Aydınlık Dergisi Genel Yayın Yönetmeni Serhan Bolluk,
tutuklu bulunduğu
Silivri Cezaevi'nden
tahliye edilmesinin ardından
İşçi Partisi İstanbul İl Başkanlığına geldi.
Kalabalık bir grup tarafından karşılanan Bolluk, burada gazetecilere açıklamalarda bulundu.
''
Ergenekon''
davasının 2 bin 500 sayfalık iddianamesinin kimseyi korkutmaması gerektiğini belirten Bolluk, iddianamede savcılığın 3 temel dayanağı olduğunu kaydederek, ''Bunlardan birincisi,
Tuncay Güney ile 2001'de yapıldığı söylenen
mülakat. İkincisi, MİT'in yine bu mülakata ve bazı CD'lere dayanarak hazırladığı 69 kişilik şema. Üçüncüsü de
Ümraniye'de ele geçirildiği iddia edilen
bombalar'' diye konuştu.
Tuncay Güney mülakatını tüm toplumun izlediğini, üzerinde konuşulacak fazla bir şey olmadığını ifade eden Bolluk, MİT'in, söz konusu şemasıyla ilgili,
mahkemeye ''Bu şema
delil olamaz, bu şema delil kabul edilemez'' şeklinde resmi görüş belirttiğini anlattı.

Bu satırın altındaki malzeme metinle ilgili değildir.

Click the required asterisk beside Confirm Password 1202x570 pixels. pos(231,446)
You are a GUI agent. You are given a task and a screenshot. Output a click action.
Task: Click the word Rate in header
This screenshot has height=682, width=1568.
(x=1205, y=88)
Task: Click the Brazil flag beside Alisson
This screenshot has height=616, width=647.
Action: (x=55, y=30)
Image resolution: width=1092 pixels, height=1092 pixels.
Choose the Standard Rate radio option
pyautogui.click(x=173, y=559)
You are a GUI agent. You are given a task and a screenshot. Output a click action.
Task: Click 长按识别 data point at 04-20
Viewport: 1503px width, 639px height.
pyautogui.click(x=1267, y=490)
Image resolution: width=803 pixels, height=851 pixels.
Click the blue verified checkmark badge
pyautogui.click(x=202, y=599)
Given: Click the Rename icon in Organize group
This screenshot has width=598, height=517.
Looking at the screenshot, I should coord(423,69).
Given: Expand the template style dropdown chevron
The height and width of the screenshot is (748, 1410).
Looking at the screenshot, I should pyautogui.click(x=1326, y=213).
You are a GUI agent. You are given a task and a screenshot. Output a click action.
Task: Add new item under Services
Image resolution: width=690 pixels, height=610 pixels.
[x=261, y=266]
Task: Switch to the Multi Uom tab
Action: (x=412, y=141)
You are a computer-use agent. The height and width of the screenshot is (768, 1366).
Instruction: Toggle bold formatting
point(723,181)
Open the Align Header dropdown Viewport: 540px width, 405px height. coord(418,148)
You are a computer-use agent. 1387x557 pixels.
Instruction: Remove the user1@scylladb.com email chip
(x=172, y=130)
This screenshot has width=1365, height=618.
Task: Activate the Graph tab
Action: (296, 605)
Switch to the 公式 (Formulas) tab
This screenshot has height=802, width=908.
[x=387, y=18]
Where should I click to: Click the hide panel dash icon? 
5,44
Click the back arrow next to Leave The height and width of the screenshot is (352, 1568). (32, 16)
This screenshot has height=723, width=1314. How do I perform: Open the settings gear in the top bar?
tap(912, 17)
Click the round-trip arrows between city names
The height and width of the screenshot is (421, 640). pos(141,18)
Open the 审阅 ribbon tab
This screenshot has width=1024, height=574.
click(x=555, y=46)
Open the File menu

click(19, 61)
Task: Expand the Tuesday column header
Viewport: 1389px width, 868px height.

Bolluk, ''Bunu da geçtik mi? Ne kaldı geriye? O meşhur Ümraniye bombaları. Nerede bu bombalar? Bakın,
sanıklar çırpınıyor. 'Getirin şu bombaları görelim. Nedir bunlar? Üzerinde konuşalım.' Bomba falan yok. Ne olmuş? İmha edilmiş. 'İmha
tutanaklarını getirin.' Aylarca o da yok'' şeklinde konuştu.
Nihayet
imha tutanaklarının mahkemeye geldiğini söyleyen Bolluk, ''imha öncesi ve sonrasına dair 4 ayrı tutanak bulunduğunun, bu 4 tutanağın da birbirinden farklı olduğunun görüldüğünü'' iddia etti.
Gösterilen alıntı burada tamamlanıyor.